Making Sense of International Designs|
There is a new game in town, and it's called an international design. For some time now, the rest of the world has treated "designs" more like trademarks than patents—according to the World Intellectual Property Organization, "an industrial design constitutes the ornamental or aesthetic aspect of an article." In that sense, industrial designs are similar to what we in the U.S. call "trade dress" or the overall look-and-feel of a product that indicates its source and distinguishes it from other products (according to the International Trademark Association). The main difference between an industrial design and trade dress is that there is no requirement that an industrial design conjure in a consumer's mind the source of the item.
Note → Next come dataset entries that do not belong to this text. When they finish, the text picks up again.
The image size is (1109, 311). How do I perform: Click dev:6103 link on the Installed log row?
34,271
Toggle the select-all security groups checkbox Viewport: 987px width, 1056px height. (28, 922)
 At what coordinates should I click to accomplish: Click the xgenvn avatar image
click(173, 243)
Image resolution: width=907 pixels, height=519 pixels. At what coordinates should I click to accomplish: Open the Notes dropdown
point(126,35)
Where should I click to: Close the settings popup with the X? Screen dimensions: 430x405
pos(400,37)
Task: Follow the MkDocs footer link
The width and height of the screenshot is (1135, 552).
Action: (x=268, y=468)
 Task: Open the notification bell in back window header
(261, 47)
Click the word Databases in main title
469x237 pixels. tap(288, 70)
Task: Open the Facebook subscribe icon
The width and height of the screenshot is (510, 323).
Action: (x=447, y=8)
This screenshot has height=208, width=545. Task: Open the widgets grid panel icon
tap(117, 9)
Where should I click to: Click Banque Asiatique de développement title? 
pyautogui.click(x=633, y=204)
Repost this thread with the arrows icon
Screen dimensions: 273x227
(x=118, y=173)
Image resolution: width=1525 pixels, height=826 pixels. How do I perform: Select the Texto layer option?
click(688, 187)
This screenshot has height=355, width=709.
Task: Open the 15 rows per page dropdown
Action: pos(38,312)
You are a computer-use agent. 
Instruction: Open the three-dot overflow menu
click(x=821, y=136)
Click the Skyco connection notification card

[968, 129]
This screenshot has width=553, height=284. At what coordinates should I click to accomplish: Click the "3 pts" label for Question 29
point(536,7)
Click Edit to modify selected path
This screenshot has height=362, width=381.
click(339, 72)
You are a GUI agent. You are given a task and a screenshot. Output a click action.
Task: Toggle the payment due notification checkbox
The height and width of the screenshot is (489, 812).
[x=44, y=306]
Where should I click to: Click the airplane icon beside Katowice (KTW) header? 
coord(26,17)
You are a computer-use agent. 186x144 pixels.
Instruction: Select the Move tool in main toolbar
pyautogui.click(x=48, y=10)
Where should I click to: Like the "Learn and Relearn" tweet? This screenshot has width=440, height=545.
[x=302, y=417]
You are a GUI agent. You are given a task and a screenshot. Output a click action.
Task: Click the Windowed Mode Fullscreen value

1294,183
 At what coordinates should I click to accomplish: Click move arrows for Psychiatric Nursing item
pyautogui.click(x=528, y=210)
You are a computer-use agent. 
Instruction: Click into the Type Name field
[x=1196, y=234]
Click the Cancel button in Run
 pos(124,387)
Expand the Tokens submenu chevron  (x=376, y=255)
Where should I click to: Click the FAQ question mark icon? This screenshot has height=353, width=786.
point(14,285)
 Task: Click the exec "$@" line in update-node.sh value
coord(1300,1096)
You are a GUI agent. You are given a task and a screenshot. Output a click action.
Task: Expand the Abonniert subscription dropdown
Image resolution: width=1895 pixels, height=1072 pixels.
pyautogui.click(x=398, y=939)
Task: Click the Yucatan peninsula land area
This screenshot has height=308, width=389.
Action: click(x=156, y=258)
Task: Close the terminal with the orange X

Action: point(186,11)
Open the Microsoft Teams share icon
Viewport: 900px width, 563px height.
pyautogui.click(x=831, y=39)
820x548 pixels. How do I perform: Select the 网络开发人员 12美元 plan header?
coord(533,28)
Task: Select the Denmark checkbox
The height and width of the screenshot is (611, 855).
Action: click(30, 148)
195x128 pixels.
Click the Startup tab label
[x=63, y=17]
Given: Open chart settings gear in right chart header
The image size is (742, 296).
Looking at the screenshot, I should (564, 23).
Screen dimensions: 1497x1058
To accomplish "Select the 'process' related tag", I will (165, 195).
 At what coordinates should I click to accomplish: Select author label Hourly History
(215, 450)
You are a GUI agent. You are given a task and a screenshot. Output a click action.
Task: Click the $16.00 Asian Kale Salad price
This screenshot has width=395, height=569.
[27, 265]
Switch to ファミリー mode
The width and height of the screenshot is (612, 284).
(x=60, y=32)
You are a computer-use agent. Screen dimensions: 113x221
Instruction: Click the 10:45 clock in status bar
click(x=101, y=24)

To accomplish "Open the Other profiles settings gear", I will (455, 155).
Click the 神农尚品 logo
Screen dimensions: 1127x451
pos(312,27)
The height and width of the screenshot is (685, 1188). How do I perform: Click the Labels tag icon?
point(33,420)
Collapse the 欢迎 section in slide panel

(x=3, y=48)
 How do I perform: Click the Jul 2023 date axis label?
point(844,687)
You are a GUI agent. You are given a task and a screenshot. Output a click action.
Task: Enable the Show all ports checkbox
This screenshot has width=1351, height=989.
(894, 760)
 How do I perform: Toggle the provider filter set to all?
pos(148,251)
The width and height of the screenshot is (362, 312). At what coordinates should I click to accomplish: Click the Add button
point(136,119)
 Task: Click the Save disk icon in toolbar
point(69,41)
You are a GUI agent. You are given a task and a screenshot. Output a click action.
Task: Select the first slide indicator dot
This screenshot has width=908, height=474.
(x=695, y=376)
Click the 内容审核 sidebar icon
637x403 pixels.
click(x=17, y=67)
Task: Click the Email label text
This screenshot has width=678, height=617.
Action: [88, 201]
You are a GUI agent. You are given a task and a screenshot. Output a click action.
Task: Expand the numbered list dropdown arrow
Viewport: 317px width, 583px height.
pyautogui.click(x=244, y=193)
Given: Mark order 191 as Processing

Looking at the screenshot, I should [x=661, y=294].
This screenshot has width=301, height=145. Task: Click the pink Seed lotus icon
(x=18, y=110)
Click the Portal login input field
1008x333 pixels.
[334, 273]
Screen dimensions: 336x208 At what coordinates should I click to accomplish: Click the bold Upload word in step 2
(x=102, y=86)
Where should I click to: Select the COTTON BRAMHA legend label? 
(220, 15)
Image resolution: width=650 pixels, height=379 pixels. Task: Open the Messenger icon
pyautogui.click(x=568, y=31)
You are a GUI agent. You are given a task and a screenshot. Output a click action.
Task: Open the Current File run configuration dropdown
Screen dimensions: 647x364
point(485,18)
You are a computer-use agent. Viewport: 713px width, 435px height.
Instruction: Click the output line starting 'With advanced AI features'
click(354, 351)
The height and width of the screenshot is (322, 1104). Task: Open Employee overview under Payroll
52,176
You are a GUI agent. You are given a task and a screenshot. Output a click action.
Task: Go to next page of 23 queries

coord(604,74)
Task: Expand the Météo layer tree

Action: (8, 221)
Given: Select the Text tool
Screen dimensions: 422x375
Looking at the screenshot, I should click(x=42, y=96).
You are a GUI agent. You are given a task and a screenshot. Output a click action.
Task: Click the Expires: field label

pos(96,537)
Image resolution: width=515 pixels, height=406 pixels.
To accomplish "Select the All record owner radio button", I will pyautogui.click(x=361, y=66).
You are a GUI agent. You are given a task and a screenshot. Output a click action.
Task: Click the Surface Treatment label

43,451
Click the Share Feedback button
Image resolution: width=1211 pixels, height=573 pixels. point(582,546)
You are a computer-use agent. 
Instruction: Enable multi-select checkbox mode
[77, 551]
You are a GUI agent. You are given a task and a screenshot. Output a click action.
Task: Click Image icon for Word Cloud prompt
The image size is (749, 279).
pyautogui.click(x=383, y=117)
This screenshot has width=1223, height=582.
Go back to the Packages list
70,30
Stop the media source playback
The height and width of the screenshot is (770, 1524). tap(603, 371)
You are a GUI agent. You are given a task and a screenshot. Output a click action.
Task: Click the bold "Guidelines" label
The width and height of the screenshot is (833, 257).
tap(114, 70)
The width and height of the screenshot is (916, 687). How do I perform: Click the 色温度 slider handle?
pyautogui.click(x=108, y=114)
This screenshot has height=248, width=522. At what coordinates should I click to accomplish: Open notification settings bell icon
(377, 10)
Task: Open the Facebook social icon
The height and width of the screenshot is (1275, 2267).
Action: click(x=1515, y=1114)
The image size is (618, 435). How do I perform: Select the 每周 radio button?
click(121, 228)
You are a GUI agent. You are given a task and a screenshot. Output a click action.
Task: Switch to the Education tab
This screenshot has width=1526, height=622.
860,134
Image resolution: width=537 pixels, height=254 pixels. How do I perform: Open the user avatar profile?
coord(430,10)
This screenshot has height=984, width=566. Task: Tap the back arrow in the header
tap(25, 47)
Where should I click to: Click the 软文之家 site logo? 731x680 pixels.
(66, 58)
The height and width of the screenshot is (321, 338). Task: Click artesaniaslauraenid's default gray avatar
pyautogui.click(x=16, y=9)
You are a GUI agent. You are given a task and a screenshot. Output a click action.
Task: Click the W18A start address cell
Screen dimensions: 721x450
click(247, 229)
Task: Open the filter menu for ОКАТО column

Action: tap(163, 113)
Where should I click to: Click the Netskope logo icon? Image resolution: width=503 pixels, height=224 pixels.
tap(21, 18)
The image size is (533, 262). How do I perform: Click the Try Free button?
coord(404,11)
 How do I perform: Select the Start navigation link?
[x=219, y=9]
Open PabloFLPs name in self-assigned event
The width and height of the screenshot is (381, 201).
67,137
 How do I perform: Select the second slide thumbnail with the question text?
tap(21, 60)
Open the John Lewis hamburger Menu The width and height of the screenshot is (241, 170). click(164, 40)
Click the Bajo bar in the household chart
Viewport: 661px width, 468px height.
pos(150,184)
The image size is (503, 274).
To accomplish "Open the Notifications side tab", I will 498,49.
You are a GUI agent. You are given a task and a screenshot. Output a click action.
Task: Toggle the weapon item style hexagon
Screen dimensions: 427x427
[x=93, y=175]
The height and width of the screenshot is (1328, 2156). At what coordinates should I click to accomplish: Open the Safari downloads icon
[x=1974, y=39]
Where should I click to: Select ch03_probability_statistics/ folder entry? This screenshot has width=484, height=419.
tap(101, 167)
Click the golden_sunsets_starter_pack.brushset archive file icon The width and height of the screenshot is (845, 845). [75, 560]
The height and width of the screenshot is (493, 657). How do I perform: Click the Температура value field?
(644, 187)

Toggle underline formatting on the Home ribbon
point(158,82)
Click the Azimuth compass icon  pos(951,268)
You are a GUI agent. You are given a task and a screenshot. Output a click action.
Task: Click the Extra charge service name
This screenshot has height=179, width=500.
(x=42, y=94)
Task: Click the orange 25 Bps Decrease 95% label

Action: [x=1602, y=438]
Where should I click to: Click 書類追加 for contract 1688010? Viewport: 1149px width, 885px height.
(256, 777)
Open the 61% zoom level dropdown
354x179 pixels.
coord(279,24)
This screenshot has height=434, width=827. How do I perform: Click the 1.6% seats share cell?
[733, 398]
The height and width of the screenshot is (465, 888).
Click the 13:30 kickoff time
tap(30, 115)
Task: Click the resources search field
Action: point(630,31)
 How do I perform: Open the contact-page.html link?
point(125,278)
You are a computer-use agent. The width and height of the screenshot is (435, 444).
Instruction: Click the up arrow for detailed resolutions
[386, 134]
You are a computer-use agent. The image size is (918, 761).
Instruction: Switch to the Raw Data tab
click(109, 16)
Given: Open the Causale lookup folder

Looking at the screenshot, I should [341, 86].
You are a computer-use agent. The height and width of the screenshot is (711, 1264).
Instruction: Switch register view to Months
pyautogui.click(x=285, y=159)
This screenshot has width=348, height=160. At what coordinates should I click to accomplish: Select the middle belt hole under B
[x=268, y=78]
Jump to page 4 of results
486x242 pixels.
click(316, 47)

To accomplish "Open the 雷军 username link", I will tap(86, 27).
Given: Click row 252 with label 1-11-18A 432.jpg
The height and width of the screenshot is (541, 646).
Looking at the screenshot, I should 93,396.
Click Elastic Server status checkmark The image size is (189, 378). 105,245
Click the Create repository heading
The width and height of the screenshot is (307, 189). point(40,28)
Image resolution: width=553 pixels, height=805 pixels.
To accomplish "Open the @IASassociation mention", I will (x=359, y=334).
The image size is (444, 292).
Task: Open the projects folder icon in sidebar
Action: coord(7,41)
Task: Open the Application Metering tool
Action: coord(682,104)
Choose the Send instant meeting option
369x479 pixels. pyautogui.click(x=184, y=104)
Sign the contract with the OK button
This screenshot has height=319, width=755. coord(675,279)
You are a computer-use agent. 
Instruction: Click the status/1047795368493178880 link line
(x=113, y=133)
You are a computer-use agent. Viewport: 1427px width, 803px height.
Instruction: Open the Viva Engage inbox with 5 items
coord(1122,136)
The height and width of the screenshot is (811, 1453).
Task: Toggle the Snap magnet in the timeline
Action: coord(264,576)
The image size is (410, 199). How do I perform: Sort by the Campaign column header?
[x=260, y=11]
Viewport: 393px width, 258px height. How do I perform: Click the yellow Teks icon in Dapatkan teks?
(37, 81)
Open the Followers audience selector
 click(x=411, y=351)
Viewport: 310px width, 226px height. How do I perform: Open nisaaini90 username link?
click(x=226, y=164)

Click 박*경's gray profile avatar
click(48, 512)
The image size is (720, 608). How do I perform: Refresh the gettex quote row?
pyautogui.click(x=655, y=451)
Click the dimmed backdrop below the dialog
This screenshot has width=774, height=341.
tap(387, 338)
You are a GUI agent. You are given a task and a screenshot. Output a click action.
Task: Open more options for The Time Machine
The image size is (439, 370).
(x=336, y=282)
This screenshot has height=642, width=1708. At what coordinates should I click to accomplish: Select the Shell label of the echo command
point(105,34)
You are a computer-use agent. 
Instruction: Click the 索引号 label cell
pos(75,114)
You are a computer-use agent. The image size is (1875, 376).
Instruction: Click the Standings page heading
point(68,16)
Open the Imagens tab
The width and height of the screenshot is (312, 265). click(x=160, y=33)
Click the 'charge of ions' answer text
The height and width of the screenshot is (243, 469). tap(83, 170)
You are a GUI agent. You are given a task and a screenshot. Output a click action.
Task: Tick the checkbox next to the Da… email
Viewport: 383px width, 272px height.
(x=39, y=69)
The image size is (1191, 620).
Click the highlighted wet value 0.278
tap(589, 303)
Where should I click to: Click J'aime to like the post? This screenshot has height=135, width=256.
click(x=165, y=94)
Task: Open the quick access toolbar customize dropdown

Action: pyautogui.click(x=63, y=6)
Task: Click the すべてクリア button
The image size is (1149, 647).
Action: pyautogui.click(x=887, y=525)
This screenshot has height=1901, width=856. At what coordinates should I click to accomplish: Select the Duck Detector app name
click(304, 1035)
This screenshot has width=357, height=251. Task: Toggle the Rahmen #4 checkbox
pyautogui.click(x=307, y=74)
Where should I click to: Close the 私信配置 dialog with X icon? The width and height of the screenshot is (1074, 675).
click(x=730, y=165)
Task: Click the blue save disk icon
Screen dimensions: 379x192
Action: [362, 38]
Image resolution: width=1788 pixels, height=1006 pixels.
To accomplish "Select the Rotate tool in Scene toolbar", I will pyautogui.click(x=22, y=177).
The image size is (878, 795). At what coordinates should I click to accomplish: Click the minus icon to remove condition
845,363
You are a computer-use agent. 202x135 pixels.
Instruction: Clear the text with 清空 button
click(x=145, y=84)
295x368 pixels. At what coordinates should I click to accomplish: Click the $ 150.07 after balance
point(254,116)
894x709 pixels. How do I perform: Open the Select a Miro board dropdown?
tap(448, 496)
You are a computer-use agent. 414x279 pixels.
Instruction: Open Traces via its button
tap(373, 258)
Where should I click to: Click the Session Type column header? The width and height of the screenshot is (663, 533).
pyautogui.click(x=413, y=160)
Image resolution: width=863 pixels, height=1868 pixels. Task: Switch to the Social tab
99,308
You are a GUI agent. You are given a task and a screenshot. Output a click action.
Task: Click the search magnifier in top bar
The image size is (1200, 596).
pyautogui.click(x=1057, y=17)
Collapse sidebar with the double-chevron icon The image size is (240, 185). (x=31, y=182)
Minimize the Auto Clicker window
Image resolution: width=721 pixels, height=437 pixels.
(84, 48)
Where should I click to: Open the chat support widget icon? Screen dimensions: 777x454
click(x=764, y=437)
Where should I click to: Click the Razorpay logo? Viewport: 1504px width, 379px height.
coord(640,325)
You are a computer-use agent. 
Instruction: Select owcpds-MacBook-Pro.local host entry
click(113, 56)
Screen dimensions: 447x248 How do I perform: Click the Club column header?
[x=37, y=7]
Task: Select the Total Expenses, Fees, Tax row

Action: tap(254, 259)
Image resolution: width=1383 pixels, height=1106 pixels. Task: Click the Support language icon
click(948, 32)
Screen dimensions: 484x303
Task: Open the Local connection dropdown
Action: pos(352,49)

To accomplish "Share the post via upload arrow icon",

In the United States, non-functional designs have long been protected under our U.S. design patent scheme. Design patents are different than utility patents in that they only protect the ornamental or aesthetic aspects of an invention. For example, Ford has literally dozens of design patents for its vehicle grill designs. Our office has filed numerous design patent applications for tire tread patterns. We have also obtained design patents for inventions as diverse as a bee nesting habitat, a level sensing switch, and a gaiter. A single invention can be protected by both utility and design patents, as is, for example, this device for stimulating the meibomian glands of the eyelid.
With a utility patent, the scope of infringement is defined by the patent claims. With design patents, there is a single claim (for the entire design), and the infringing device must
look like the patented design in order for there to be infringement. Generally speaking, design patents are interpreted more narrowly than utility patents.
Less than a year ago, the United States issued regulations fully implementing the Geneva Act of the Hague Agreement Concerning the International Registration of Industrial Designs. This means that in the United States, a U.S. applicant may now register his design in multiple countries with a single application. Prior to the adoption of the industrial design registration system by the United States, a U.S. applicant had to file an industrial design application in each country in which he desired to protect his design. The new international design registration process will greatly simplify and reduce costs for U.S. inventors seeking to protect their non-functional designs throughout the world. If no issues are raised by the foreign intellectual property offices, it may be possible to avoid retaining foreign counsel altogether. In this respect, the new international design registration system is similar to the Madrid Protocol (international trademark treaty).
The drawing requirements for industrial designs will vary by country, but in the United States, the drawing requirements for international design applications designating the United States are the same as for design patents. In addition, industrial design applications are subject to the same patentability standards as design patents and are examined by the same group of examiners. Once the design registration is granted in the U.S., it will issue as a design patent. No maintenance fees are due for design patents.